*Listed records*
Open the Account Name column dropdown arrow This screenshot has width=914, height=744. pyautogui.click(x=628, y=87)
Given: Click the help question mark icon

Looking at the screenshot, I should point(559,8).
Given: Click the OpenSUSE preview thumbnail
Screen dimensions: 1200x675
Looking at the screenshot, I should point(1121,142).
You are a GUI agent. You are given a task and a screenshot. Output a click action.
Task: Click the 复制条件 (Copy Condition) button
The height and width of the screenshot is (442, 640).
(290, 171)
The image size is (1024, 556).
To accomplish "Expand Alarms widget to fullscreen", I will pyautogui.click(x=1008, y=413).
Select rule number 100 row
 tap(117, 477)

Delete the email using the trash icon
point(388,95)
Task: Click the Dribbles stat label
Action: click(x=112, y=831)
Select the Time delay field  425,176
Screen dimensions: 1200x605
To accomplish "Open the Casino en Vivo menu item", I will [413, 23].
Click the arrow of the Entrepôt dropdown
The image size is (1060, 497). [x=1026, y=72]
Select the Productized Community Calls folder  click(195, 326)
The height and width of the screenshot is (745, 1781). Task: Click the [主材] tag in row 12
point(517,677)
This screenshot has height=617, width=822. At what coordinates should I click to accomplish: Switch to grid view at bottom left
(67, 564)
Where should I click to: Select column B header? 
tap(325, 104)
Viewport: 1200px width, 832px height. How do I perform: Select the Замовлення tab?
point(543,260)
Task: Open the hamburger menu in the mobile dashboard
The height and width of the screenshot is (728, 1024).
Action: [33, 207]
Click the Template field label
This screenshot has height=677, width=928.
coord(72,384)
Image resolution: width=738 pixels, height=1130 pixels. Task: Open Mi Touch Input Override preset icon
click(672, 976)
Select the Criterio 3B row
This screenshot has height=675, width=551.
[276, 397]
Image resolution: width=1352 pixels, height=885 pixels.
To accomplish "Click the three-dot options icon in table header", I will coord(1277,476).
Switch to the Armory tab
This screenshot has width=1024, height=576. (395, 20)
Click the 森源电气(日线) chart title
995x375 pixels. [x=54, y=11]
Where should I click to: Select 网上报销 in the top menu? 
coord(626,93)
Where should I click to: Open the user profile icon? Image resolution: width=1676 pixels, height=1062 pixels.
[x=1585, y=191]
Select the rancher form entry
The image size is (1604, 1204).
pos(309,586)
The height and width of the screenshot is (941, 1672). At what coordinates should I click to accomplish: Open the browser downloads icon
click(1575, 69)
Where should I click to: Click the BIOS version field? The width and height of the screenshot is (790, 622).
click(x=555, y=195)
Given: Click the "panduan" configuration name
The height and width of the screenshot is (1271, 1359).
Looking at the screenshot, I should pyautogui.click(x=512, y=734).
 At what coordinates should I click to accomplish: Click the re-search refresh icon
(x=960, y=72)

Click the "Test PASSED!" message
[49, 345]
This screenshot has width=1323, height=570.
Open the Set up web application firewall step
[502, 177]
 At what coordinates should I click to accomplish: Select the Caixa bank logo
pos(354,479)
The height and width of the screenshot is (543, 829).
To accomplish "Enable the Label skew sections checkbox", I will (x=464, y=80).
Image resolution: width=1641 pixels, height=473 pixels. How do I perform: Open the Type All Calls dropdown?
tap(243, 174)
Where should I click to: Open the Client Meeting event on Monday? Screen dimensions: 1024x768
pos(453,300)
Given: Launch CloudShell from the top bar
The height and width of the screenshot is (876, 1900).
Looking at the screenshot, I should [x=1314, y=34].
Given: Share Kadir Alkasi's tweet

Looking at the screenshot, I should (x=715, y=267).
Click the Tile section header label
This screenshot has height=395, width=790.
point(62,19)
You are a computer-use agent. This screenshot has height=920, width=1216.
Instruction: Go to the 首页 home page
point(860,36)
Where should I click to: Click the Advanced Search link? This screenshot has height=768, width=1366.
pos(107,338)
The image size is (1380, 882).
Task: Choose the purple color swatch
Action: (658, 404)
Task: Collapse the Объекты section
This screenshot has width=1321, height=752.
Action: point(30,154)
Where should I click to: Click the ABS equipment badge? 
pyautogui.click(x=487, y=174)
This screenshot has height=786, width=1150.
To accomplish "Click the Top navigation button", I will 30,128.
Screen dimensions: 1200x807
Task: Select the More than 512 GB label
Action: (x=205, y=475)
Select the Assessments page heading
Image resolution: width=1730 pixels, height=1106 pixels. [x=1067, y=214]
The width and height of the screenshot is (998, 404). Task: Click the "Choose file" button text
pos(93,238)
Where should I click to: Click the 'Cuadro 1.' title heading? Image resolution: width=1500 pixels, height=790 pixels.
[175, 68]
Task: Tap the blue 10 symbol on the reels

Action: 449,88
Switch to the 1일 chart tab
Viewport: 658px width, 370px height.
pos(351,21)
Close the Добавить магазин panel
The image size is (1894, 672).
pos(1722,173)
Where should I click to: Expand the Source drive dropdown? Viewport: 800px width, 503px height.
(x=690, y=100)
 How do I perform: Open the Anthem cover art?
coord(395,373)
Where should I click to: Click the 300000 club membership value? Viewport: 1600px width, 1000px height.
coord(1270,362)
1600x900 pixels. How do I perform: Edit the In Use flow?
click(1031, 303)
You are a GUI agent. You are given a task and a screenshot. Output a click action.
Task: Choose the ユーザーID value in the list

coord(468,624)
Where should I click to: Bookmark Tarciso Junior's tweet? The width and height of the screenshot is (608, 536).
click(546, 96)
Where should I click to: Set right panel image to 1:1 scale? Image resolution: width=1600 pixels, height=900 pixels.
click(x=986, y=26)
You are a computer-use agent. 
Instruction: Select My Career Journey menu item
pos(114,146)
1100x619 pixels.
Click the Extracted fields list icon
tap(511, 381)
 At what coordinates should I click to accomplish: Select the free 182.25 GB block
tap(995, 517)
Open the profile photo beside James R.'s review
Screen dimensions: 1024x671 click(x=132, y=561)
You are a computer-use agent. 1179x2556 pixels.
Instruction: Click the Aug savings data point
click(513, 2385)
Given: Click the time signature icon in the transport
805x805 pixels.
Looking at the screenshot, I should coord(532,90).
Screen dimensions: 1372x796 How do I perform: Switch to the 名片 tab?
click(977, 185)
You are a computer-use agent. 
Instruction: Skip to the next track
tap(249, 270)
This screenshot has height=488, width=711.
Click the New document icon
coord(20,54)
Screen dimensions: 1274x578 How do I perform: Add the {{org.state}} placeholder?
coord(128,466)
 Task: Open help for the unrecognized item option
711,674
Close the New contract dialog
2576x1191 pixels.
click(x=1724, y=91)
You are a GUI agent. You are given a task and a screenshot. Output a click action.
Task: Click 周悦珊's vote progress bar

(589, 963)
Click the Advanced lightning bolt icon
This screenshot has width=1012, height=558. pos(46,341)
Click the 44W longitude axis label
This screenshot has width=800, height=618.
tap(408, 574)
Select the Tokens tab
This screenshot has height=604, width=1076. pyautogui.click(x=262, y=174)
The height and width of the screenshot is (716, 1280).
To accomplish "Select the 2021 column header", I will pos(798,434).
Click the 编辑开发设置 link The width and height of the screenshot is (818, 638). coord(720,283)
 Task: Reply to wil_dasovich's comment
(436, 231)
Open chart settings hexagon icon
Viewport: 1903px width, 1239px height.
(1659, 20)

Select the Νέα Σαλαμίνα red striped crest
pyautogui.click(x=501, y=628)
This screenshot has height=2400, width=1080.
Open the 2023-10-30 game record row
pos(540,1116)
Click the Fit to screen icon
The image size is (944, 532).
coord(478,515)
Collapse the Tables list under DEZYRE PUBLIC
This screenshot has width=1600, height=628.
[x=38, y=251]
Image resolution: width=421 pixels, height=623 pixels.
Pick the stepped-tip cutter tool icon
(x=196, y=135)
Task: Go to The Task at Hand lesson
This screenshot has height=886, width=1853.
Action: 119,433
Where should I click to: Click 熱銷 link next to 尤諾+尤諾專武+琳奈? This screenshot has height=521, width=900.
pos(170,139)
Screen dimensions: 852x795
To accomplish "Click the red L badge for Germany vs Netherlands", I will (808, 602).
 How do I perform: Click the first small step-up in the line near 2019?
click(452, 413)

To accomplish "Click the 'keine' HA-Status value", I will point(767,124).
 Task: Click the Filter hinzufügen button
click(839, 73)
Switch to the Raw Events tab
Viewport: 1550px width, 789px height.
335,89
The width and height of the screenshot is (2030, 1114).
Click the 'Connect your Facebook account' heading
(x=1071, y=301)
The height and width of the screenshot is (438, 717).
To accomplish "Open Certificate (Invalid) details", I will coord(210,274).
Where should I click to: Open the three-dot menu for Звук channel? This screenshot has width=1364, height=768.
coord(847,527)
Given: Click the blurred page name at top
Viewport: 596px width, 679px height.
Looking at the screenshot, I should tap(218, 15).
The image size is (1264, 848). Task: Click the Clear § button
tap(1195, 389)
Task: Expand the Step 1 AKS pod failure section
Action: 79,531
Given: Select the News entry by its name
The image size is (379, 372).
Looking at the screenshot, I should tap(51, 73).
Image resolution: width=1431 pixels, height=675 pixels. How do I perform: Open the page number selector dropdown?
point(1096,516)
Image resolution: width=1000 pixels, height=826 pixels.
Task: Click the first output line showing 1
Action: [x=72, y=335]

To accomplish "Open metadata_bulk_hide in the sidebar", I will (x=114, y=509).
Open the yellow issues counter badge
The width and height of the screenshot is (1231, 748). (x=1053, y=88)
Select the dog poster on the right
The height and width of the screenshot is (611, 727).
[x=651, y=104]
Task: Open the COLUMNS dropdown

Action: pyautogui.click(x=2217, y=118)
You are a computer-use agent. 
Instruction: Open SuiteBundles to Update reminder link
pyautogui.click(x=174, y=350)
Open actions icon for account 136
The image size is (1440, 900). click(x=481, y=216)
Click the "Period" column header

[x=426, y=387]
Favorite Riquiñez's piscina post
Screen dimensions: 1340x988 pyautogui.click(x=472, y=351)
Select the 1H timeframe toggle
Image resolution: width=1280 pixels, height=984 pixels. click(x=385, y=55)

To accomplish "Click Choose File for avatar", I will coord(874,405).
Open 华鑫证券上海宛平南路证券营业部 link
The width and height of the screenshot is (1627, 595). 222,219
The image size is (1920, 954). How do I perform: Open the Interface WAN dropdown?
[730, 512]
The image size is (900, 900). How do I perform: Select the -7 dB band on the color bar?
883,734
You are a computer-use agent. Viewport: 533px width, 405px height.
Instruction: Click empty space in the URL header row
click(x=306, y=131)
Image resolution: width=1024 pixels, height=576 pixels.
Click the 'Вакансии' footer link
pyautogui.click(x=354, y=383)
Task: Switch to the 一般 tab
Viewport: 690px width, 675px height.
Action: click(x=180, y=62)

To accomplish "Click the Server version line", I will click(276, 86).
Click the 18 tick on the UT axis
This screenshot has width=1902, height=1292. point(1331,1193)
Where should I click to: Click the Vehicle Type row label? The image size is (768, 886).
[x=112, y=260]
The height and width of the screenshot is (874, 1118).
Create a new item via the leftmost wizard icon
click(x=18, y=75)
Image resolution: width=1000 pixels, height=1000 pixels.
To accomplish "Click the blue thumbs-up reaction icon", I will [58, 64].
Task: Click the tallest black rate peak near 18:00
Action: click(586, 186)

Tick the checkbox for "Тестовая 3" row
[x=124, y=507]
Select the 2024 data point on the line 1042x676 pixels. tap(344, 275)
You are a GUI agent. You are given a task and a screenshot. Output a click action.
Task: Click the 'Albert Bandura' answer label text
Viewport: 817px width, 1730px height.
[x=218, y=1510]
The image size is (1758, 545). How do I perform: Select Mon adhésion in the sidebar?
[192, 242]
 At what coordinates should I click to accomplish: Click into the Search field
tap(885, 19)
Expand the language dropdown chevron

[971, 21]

*What is needed*
For each line in the data that holds the word "Collapse", copy the line.

*Solution for this problem*
Task: Collapse the Объекты section
Collapse the Tables list under DEZYRE PUBLIC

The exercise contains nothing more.